## Data supplied:
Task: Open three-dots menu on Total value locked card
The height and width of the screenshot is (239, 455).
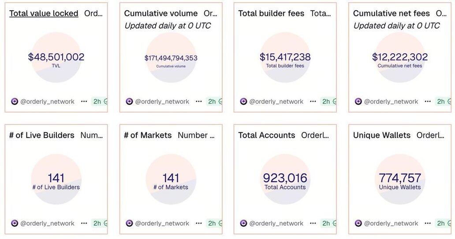Action: point(84,101)
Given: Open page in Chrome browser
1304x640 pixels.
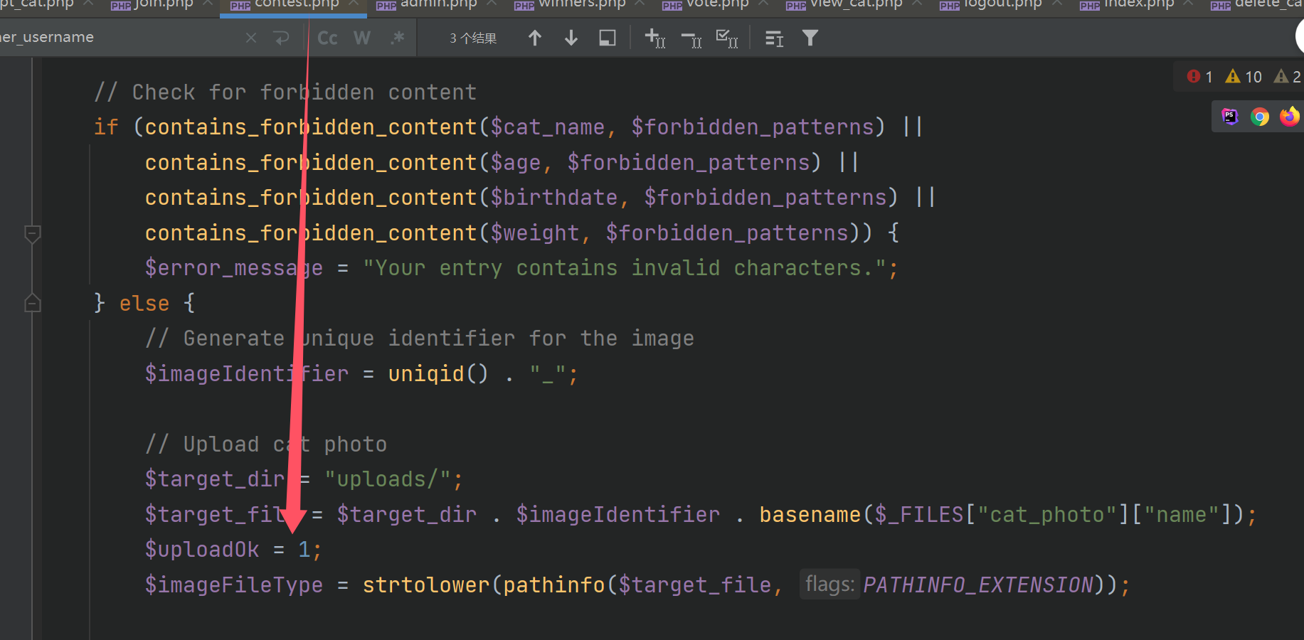Looking at the screenshot, I should pyautogui.click(x=1259, y=117).
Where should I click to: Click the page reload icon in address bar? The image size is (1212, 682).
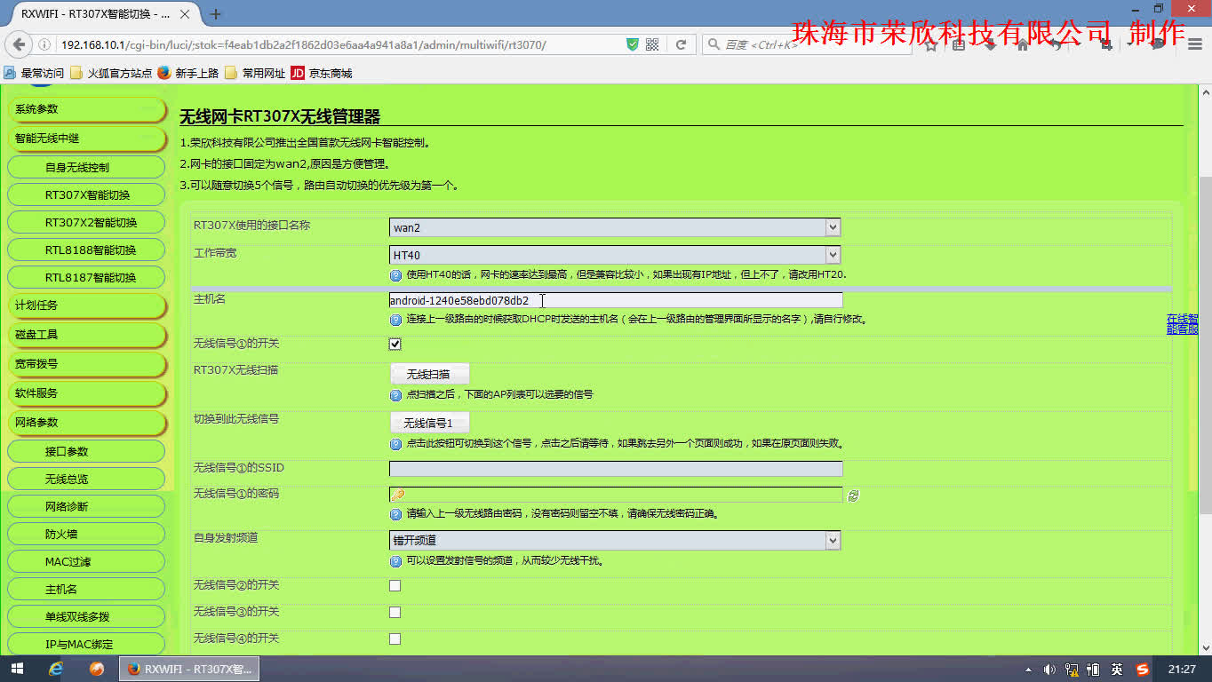point(682,44)
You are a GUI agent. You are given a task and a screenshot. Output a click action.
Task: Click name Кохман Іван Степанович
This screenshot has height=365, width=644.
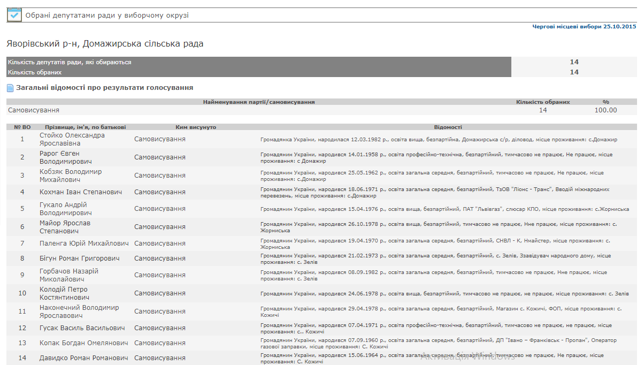(x=81, y=192)

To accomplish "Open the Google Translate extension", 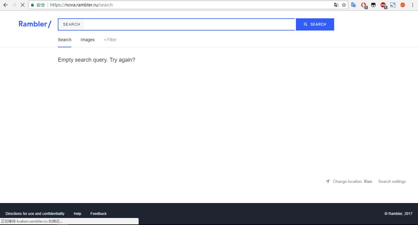I will coord(354,5).
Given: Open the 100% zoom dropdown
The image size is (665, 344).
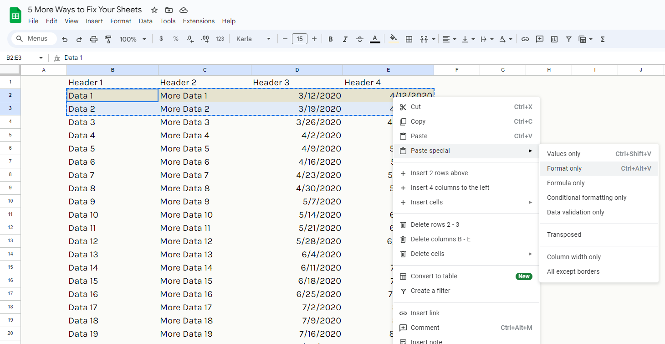Looking at the screenshot, I should pos(133,39).
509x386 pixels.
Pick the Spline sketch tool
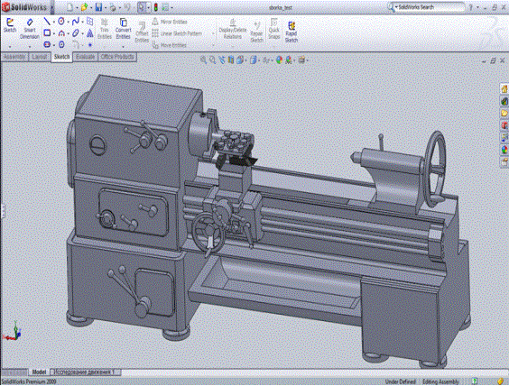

## What is being asked:
Everything from the line containing "The image size is (665, 344)." to the last line of the listing above must be reproduced exactly, with no pictures included.

## Result of this task:
The image size is (665, 344).
Looking at the screenshot, I should pos(133,39).
509x386 pixels.
Pick the Spline sketch tool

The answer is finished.